Il contributo di Pavese nello sviluppo delle collane sarà determinato sia dal proprio interesse personale sia dalle dinamiche interne alla gestione della singola collana. Per ognuna infatti rivestirà compiti e responsabilità diverse e di vario livello: dal coordinamento organizzativo ai processi decisionali collettivi, dai contatti epistolari con gli autori, all’assunzione di collaboratori, dalla scelta sui testi al controllo delle lettere editoriali, delle traduzioni, delle introduzioni e prefazioni, e di tutto il processo tipografico. Per Pavese la casa editrice divenne tutto. In quel luogo familiare in cui, pur polemiche e dissensi vari a volte esternati in chiave ironica nelle sue corrispondenze con Giulio Einaudi, lo scrittore condivide partecipazione, sintonia, comunanza.
Fra le più consolidate amicizie emerge quello con Fernanda Pivano, all’epoca una giovane laureanda che sta preparando una tesi in Letteratura inglese.
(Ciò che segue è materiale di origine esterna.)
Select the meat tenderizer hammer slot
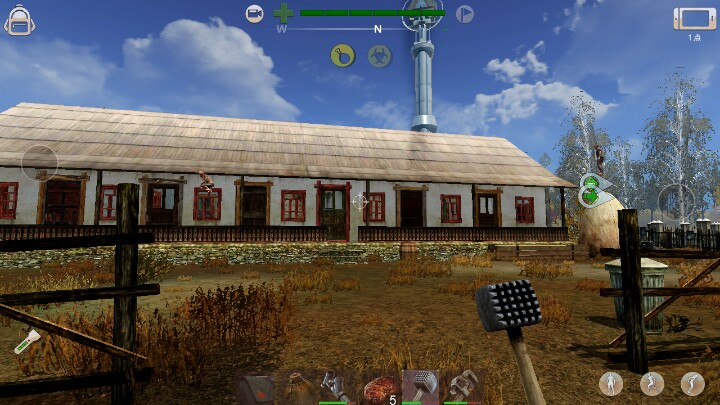The width and height of the screenshot is (720, 405). coord(421,387)
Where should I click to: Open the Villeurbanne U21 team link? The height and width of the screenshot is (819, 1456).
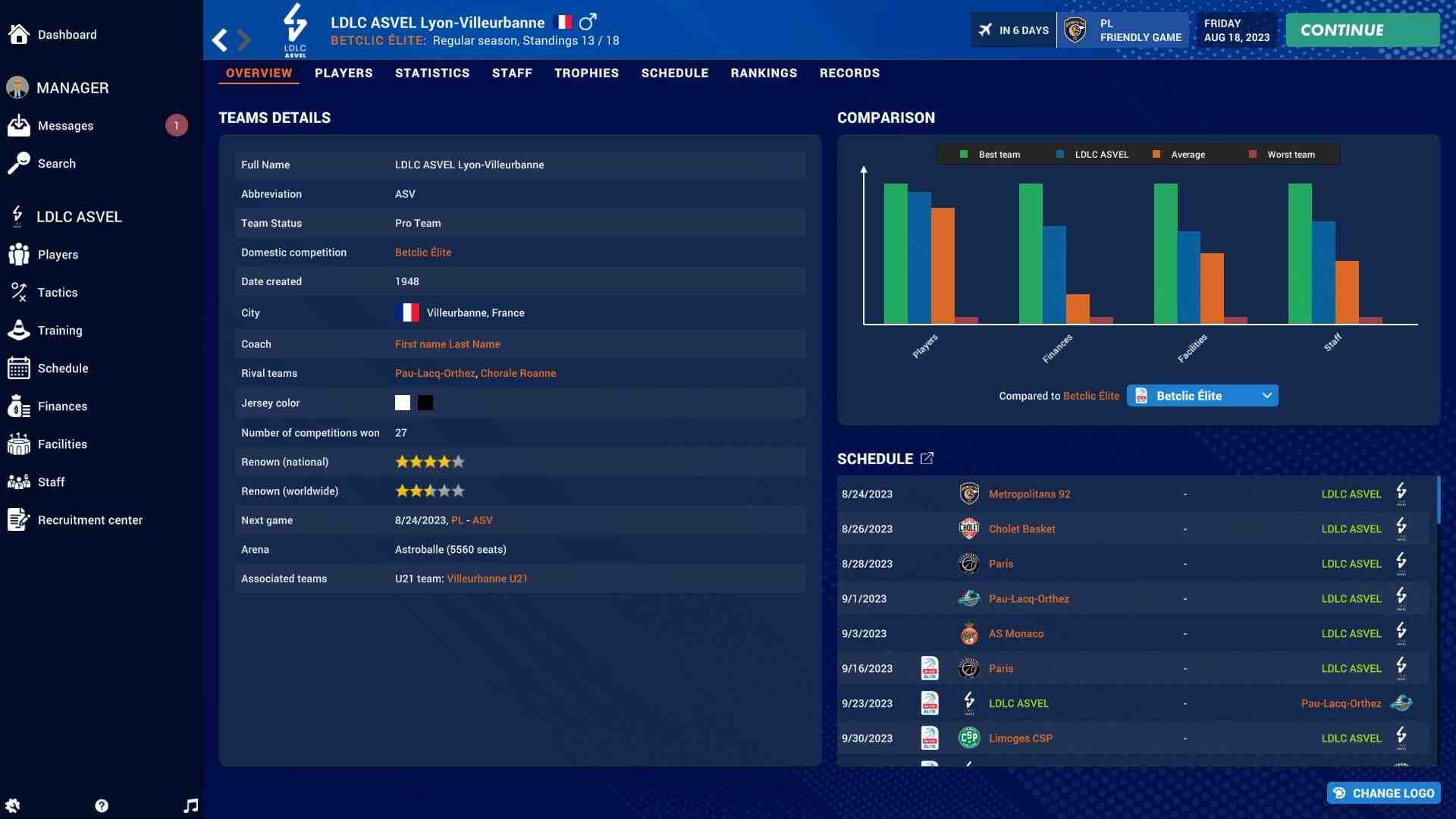(x=487, y=579)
Quel momento segna l’inizio di un sodalizio che porterà nel 1943 la Pivano a tradurre e pubblicare per Einaudi, sotto la guida di Pavese, “Antologia di Spoon River”.

La scoperta di Italo Calvino

Tra gli intellettuali scoperti e valorizzati da Pavese come operatore editoriale, spicca su tutti gli altri il nome di Italo Calvino. Nel 1953 proprio Calvino scriverà sul “Forestiero”, a Torino: “Vero è che non bastano i suoi libri a restituire una compiuta immagine di lui: perché di lui era fondamentale l’esempio di lavoro, il veder come la cultura del letterato e la sensibilità del poeta si trasformavano in lavoro produttivo, in valori messi a disposizione del prossimo, in organizzazione e commercio d’idee, in pratica e scuola di tutte le tecniche in cui consiste una civiltà culturale moderna”. Sarà Calvino a continuarne il lavoro in casa editrice senza mai dimenticare la lezione del suo maestro.

Il suicidio

Cesare Pavese si suicida nella notte tra il 26 e il 27 agosto 1950, all’Hotel Roma di Torino.
Aveva da poco pubblicato la sua ultima fatica letteraria, «La luna e i falò», un’opera nella quale di fatto aveva dato il suo addio a quei campi che aveva a lungo mitizzato e nei quali si era perso fin da bambino.
Il suicidio si consumò in una fredda camera d’albergo dell’Hotel Roma di Torino dove assunse una dose letale di barbiturici.